|Li, Yu-chin - Texas A&M University|
|Mannen, Sarah - Texas A&M University|
|Morgan, Alexander - University Of Dayton|
|Yang, You-hao - Texas A&M University|
|Grunlan, Jamie - Texas A&M University|
Submitted to: Advance Materials
Publication Type: Peer Reviewed Journal
Publication Acceptance Date: 7/29/2011
Publication Date: 9/8/2012
Citation: Li, Y., Mannen, S., Morgan, A.B., Chang, S., Yang, Y., Condon, B.D., Grunlan, J.C. 2012. Intumescent all-polymer multilayer nanocoating capable of extinguishing flame on fabric. Advance Materials. 23(34):3926-3931.
Interpretive Summary: Layer-by-layer is a simple method to incorporate various polymers, colloids, or molecules into a thin film that is typically no thicker than 1µm. Poly (sodium phosphate), PSP, and poly (allylamine), PAAm, system was applied to cotton fabric in varying number of bilayer. After vertical flame test, the result is foamed char layers by the action of heat evolve gases on the surface of cotton fabric. This charred layer then acts as a physical barrier to the underlying material against heat and flame. This chemical system is called intumescence. This work demonstrates the first ever intumescent nanocoating prepared using layer-by-layer assembly. These all cotton coating provide an environmentally friendly alternative for protecting fabrics. The opportunity for further improvements is tremendous through the use of alternate polymers, nanoparticles, and small molecules that may enhance these effects.

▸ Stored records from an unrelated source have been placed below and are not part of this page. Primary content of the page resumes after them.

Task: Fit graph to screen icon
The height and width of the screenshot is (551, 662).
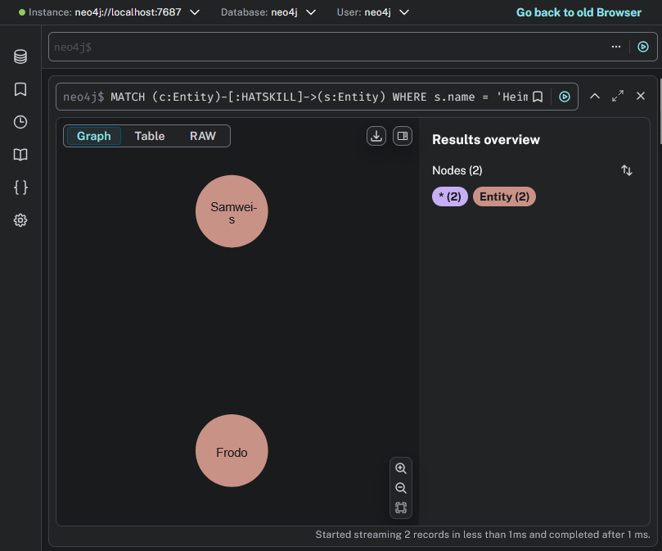Action: 401,508
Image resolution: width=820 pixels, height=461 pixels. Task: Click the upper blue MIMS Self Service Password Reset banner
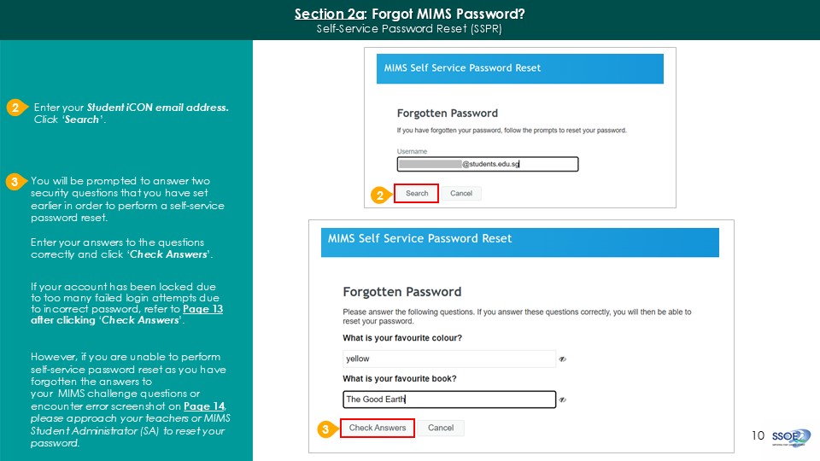coord(519,68)
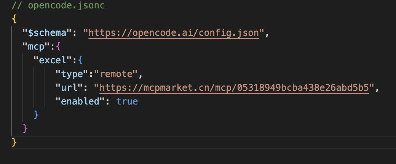
Task: Click the yellow opening root brace
Action: click(x=14, y=19)
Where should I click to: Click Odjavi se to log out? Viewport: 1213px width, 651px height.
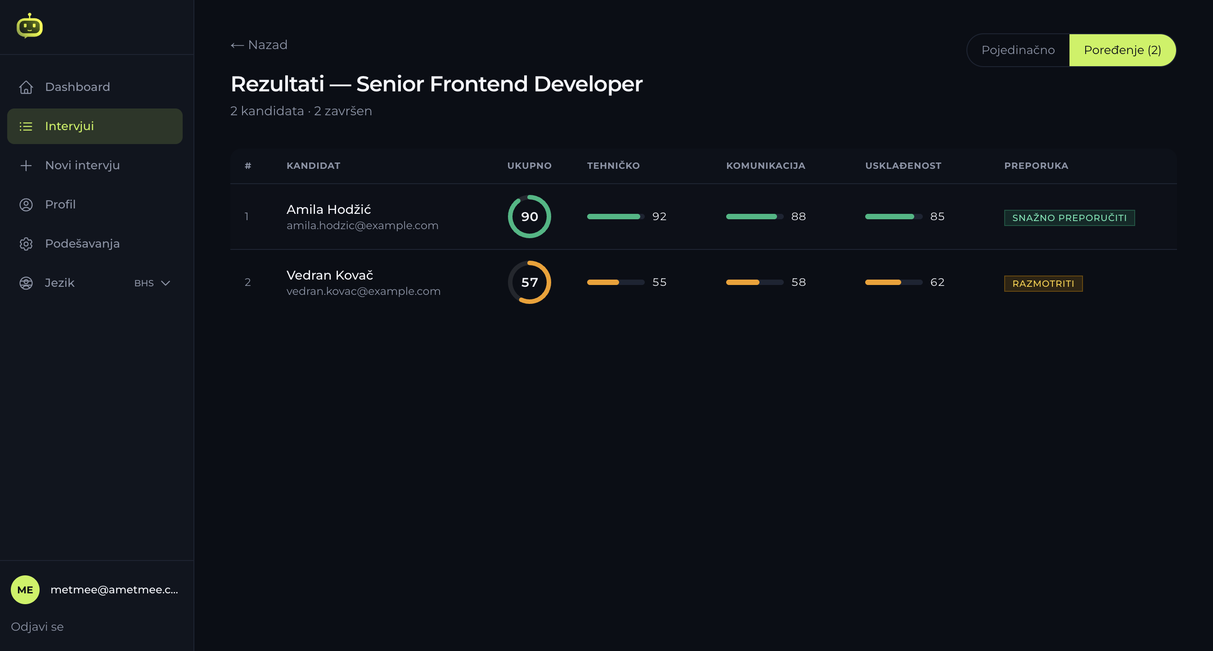(x=37, y=627)
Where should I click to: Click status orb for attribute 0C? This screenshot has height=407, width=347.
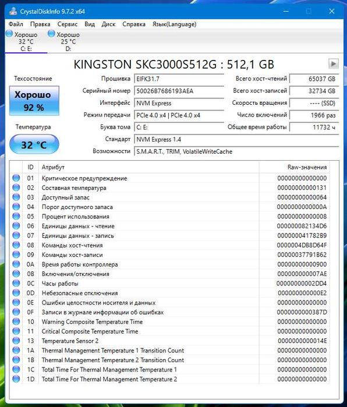(16, 283)
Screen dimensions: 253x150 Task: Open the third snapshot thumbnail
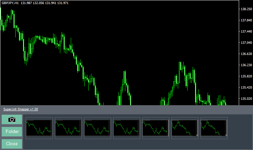tap(98, 128)
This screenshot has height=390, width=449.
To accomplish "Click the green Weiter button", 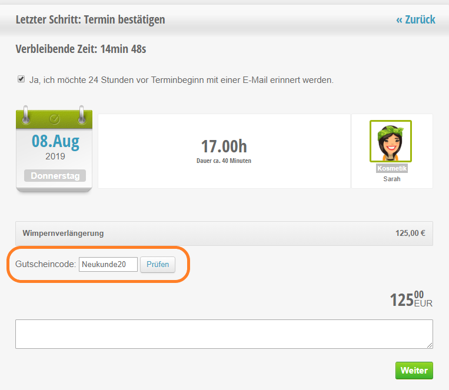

Technical Abstract: Cotton fabric was treated with flame-retardant coatings composed of poly (sodium phosphate), PSP, which acts as the acid source, and poly (allylamine), PAAm, which is used as the blowing agent, prepared via layer-by-layer (LbL) assembly. By applying these thin coating on fabric, after-glow is eliminated and after-flame time is reduced in vertical flame test. Flame was completely extinguished on fabric coated with 20 BL of PSP/PAAm. In SEM study, especially on the 20 BL, bubbles were formed on the fiber surface during burning, which is believed due to an intumescent effect. From microscale calorimeter data, the peak heat release rate and total heat release of fabric show a 43% and 51% reduction compared to the control fabric, with only 1.7 wt% coating added. These results demonstrate that this coating provides a powerful flame retardant effect and yields durable char structures that cannot easily burn through.